No Way to Know If the Drug Worked

Approximately 6 million people are infected with Trypanosoma cruzi, the parasite causing Chagas disease, and only two drugs exist to treat it — benznidazole and nifurtimox, both developed over 50 years ago and both with significant toxicity profiles. No new drug has been approved because no drug development programme can generate the primary evidence regulators require: proof that treatment eliminated the parasite. The conventional test of cure for Chagas is serological — measuring antibody decline by ELISA — but antibody titers in treated patients decline over years to decades, making it impossible to run a clinical trial within a commercially or scientifically viable timeframe. The field is not blocked by the absence of candidate molecules; it is blocked by the absence of a validated, timely endpoint.

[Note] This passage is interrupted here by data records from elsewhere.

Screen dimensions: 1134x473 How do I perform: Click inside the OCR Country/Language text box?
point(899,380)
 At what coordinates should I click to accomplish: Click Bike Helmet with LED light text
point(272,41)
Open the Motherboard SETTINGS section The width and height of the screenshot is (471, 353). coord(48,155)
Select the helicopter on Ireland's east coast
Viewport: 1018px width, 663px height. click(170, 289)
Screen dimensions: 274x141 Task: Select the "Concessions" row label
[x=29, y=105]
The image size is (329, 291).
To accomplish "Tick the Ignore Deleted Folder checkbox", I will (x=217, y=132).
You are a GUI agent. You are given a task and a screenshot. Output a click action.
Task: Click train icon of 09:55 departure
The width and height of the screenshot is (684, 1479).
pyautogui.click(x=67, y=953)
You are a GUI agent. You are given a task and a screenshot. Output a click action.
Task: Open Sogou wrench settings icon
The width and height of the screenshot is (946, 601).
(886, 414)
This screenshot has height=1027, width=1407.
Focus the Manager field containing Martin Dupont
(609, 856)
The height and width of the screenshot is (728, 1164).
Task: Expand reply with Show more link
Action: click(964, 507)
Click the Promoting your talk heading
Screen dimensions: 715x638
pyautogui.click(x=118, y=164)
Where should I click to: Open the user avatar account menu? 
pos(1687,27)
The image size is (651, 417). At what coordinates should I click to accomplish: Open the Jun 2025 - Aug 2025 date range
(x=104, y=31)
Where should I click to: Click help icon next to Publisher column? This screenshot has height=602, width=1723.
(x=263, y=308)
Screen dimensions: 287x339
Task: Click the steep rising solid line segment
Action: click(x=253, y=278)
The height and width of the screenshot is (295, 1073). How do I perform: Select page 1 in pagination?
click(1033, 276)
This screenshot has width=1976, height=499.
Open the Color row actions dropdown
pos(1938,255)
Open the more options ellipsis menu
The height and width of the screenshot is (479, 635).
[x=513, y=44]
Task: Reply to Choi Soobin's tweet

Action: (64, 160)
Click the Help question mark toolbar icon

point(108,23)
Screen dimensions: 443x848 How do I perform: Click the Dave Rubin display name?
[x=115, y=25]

The consequence of the measurement gap is that Chagas drug development is structurally unable to complete. Any trial that requires conventional serological cure confirmation cannot produce a result in a timeframe that justifies the investment — a fundamental market failure that applies equally to academic and commercial developers. Fewer than 10% of infected individuals know their status, partly because testing is concentrated in formal healthcare systems that are inaccessible to most at-risk populations in Latin America. The disease causes progressive cardiomyopathy in 20–30% of chronic cases, producing heart failure that requires expensive tertiary care. The absence of treatment options means this trajectory is currently uninterruptible once established.

PCR can detect T. cruzi DNA directly, which should in principle provide a faster confirmation of parasite clearance than serology, but parasitemia in chronic Chagas is intermittent and low-level, making PCR sensitivity insufficient for reliable test-of-cure in chronic patients. Host biomarker programmes — searching for human biological markers that change predictably with treatment response — were pursued but suspended due to inter-platform discrepancies: the same samples analyzed on different platforms produced inconsistent results, preventing the validation needed for regulatory acceptance. DNDi developed the MultiCruzi serological assay, which measures antibody responses to multiple T. cruzi antigens simultaneously and showed antibody decline at 6–12 months post-treatment in the BENDITA trial — a significant acceleration over conventional ELISA. However, MultiCruzi itself requires clinical validation across diverse patient populations and regulatory acceptance before it can serve as a primary trial endpoint, meaning there is a validation gap between the promising assay and the validated tool the field needs.

MultiCruzi requires a dedicated validation programme: prospective studies across multiple endemic-country sites, diverse patient populations, and disease stages, with explicit regulatory engagement to define what validation evidence would support endpoint acceptance. This is regulatory science and clinical validation work, not drug discovery — a category of investment that does not fit neatly into pharmaceutical development pipelines or traditional academic grant structures. Parallel investment in understanding the biological basis of the years-to-decades antibody decline in conventional serology could clarify whether faster-declining markers exist that have been overlooked. WHO prequalification or regulatory agency engagement at the validation design stage — rather than after completion — would reduce the risk that a validated MultiCruzi assay still fails to achieve endpoint acceptance.

A regulatory science team could map what existing precedents exist for surrogate endpoint acceptance in neglected tropical disease trials, and what evidentiary standard MultiCruzi validation would need to meet for FDA, EMA, and ANVISA (Brazil) acceptance. A diagnostic validation design team could draft a study protocol for MultiCruzi validation that explicitly addresses the population diversity, platform consistency, and regulatory engagement requirements. A basic science team could investigate the immunological mechanism behind slow antibody decline in Chagas — understanding why conventional serology takes decades to turn negative might reveal faster-declining markers or suggest intervention points in the serological response.